* _Activity_
Transcribe the lines from the start of the data below through the line with "Given: Click the gray", word for word and nothing more.

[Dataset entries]
----------

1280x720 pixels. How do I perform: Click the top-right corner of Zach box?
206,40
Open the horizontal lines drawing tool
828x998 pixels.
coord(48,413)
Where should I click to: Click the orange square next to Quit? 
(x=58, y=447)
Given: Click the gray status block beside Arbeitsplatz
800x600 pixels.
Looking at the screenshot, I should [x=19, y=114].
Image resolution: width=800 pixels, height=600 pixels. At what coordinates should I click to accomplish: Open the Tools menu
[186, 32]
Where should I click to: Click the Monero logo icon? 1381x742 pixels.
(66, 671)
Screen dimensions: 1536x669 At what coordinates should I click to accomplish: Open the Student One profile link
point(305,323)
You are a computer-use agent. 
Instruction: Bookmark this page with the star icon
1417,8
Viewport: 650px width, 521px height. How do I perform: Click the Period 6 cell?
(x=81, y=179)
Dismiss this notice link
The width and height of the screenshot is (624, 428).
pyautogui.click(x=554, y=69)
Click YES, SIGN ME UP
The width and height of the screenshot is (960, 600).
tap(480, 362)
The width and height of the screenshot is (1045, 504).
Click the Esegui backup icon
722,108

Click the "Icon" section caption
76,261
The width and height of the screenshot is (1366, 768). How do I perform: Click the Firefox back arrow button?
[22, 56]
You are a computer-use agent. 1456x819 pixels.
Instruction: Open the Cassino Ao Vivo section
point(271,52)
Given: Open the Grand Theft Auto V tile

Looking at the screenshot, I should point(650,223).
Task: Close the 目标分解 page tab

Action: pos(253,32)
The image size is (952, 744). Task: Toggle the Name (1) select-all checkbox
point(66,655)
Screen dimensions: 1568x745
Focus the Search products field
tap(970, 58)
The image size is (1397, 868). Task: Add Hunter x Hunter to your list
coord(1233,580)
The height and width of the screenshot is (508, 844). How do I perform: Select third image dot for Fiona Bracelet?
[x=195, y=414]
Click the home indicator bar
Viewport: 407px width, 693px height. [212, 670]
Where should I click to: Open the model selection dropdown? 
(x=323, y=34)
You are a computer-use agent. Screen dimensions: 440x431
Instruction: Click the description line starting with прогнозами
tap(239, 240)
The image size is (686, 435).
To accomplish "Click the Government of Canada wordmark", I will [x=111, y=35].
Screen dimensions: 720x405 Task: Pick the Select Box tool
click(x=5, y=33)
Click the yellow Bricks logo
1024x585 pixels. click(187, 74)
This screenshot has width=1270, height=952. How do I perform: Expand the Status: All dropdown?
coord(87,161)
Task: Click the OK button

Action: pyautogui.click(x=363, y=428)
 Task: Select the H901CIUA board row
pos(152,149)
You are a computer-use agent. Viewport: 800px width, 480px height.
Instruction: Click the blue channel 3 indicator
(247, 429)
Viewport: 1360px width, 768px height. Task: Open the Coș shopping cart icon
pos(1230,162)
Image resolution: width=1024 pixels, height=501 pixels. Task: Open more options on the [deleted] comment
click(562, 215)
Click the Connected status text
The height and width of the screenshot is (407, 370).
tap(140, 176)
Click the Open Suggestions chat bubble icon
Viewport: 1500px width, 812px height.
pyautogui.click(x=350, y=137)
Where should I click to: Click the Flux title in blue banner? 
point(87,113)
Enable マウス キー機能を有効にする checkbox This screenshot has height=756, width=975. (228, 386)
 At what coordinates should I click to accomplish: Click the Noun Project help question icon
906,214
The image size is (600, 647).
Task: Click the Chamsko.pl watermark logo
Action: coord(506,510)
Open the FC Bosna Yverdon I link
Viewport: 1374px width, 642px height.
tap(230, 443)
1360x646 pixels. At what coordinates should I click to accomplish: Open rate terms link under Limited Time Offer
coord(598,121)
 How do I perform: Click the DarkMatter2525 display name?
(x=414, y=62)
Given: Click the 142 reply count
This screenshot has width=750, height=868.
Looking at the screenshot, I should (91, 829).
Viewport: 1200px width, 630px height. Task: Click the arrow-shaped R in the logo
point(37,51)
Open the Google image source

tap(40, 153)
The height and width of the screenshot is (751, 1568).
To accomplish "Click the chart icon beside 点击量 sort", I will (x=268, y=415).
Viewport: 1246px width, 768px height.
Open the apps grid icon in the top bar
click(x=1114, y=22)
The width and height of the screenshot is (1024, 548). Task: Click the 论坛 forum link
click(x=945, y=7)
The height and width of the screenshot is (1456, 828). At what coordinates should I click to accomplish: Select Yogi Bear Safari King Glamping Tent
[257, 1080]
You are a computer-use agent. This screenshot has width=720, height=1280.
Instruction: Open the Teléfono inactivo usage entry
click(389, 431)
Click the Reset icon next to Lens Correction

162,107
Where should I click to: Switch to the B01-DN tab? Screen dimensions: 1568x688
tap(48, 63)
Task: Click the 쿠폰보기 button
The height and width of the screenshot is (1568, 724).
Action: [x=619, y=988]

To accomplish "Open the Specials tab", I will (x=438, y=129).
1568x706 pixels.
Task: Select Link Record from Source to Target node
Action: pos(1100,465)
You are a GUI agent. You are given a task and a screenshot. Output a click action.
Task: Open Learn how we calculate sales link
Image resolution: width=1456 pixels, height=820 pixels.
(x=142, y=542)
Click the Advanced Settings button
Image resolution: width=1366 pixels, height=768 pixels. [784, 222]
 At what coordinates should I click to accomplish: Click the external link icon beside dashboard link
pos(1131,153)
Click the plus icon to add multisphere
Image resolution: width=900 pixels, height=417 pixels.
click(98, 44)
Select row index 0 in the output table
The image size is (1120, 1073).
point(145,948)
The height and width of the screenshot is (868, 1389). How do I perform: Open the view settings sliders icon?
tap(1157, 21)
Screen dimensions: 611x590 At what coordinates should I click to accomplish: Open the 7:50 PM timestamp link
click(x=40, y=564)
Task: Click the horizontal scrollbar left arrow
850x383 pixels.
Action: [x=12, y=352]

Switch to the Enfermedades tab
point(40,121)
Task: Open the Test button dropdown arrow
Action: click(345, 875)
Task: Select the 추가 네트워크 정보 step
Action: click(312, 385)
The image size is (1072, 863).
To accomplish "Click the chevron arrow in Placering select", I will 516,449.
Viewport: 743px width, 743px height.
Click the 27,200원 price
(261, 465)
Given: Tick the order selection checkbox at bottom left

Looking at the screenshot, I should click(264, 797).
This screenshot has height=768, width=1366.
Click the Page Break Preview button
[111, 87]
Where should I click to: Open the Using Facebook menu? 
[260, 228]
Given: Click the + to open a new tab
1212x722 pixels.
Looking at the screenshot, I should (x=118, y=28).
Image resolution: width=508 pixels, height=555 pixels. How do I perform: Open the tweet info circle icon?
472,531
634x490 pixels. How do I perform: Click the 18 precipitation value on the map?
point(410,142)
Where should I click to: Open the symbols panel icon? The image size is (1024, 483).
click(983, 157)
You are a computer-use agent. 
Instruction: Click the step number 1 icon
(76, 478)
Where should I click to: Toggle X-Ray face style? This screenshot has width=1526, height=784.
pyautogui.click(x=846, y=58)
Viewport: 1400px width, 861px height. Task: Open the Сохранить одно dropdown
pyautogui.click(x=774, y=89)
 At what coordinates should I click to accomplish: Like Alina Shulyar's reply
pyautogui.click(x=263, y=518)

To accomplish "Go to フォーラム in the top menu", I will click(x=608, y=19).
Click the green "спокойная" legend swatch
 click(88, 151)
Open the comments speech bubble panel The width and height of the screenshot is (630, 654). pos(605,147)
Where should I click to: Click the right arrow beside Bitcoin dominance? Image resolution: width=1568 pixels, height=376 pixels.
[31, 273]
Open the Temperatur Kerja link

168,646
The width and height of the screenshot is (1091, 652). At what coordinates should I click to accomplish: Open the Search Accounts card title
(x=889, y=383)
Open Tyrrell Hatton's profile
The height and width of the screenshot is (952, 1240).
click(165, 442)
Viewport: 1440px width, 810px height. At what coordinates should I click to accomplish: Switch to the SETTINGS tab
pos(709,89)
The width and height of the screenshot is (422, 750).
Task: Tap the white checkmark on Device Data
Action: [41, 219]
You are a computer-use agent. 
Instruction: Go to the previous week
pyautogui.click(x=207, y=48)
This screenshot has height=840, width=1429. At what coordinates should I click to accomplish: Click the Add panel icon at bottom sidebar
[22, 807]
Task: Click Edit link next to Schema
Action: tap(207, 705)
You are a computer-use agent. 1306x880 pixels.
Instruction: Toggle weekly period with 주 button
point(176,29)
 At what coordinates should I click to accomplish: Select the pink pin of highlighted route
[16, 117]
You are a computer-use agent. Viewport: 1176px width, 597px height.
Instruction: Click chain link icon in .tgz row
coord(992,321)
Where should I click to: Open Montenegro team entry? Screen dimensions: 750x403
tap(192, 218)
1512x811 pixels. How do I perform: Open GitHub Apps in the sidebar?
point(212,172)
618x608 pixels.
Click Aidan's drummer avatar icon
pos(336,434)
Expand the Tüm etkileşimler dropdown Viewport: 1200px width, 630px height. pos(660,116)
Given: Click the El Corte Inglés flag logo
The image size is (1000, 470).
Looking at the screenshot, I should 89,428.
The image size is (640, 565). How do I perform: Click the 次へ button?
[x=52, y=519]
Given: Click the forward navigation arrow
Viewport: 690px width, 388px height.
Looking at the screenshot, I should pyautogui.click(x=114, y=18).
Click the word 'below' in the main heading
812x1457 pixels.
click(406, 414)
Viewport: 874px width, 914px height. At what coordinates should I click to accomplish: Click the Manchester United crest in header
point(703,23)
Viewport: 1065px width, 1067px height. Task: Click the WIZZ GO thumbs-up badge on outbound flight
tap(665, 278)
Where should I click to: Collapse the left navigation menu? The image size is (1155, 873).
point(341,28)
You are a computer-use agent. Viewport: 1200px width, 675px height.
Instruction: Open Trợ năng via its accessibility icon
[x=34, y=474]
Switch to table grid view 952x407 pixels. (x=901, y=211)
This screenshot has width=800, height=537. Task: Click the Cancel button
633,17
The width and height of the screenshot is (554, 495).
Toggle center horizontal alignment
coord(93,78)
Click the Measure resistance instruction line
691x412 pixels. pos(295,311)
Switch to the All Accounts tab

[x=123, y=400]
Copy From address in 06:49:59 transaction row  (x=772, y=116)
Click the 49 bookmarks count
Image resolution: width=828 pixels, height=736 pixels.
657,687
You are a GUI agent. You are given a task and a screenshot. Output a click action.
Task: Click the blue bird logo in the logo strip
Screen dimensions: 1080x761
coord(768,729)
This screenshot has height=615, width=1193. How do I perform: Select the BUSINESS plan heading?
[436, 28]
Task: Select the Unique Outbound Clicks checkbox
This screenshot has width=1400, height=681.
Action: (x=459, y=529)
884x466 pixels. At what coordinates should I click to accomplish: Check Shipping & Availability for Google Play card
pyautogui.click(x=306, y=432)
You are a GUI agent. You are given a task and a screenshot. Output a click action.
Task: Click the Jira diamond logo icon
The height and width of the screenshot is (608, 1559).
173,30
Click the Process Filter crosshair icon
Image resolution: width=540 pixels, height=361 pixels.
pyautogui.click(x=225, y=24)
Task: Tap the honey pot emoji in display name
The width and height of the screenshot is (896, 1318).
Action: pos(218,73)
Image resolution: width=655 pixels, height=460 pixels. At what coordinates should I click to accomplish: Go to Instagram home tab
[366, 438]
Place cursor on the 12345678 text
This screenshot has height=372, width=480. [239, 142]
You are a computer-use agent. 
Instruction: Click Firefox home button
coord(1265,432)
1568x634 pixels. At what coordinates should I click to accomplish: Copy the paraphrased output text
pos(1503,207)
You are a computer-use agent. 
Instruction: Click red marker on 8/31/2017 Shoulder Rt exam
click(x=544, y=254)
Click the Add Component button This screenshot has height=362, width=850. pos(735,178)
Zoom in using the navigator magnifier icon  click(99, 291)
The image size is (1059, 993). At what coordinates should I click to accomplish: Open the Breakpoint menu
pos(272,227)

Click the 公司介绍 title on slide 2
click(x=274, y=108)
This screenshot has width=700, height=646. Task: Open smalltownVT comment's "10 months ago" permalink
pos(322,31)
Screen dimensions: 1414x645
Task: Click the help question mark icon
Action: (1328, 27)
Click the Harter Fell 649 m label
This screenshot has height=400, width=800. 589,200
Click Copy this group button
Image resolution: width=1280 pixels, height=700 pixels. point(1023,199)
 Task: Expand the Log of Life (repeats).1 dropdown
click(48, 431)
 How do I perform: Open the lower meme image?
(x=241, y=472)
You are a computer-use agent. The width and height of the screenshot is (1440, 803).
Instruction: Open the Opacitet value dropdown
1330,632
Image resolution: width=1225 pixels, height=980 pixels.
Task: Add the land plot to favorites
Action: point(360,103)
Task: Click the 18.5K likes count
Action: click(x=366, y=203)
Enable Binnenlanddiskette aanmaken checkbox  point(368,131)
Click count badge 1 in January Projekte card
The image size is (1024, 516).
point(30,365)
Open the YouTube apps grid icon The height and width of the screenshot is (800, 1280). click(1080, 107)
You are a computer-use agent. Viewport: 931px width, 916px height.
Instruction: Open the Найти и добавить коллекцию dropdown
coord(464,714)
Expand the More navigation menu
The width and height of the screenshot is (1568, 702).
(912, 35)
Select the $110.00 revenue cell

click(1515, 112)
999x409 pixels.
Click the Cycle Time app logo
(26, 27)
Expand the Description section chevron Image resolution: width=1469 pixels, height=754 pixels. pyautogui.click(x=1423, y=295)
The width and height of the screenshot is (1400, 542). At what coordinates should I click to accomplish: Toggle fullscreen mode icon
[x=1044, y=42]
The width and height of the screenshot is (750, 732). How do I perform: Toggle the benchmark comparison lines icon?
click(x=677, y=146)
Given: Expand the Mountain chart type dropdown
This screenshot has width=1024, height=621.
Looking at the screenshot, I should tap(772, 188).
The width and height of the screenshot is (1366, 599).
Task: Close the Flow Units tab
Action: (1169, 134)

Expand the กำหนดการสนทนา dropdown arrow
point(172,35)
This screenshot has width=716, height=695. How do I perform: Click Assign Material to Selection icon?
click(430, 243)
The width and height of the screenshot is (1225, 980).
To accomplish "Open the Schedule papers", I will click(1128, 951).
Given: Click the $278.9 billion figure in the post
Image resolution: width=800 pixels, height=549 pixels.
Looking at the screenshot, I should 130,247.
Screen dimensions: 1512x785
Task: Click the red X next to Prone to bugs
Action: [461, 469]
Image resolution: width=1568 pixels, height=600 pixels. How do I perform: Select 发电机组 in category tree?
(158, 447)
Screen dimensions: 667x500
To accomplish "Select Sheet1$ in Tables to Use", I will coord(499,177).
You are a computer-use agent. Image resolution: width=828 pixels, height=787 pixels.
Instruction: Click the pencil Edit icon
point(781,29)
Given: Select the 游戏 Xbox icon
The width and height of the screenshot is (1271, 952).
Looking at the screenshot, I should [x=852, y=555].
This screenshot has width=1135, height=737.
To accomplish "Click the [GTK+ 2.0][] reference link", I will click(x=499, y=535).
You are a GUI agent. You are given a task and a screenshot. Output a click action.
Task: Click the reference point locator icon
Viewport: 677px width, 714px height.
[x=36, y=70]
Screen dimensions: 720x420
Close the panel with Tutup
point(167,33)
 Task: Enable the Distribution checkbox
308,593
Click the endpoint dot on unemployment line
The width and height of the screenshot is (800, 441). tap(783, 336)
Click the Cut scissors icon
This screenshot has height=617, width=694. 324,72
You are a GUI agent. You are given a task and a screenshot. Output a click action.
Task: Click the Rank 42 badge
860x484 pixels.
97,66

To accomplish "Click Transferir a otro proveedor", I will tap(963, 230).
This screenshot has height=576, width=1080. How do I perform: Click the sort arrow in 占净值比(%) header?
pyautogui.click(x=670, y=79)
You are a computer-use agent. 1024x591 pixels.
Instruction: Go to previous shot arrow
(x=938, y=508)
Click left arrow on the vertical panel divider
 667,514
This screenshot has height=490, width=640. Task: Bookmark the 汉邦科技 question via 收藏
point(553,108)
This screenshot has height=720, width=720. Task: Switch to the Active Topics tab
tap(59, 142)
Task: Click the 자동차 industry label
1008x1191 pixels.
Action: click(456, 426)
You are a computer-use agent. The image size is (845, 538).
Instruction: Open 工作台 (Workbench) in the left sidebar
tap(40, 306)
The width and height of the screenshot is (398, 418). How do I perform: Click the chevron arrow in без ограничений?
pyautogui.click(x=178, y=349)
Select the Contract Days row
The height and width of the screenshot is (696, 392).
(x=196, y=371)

----------

* _Response below_
1280x720 pixels. How do I perform: Click the top-right corner of Zach box?
206,40
Open the horizontal lines drawing tool
828x998 pixels.
coord(48,413)
Where should I click to: Click the orange square next to Quit? 
(x=58, y=447)
Given: Click the gray status block beside Arbeitsplatz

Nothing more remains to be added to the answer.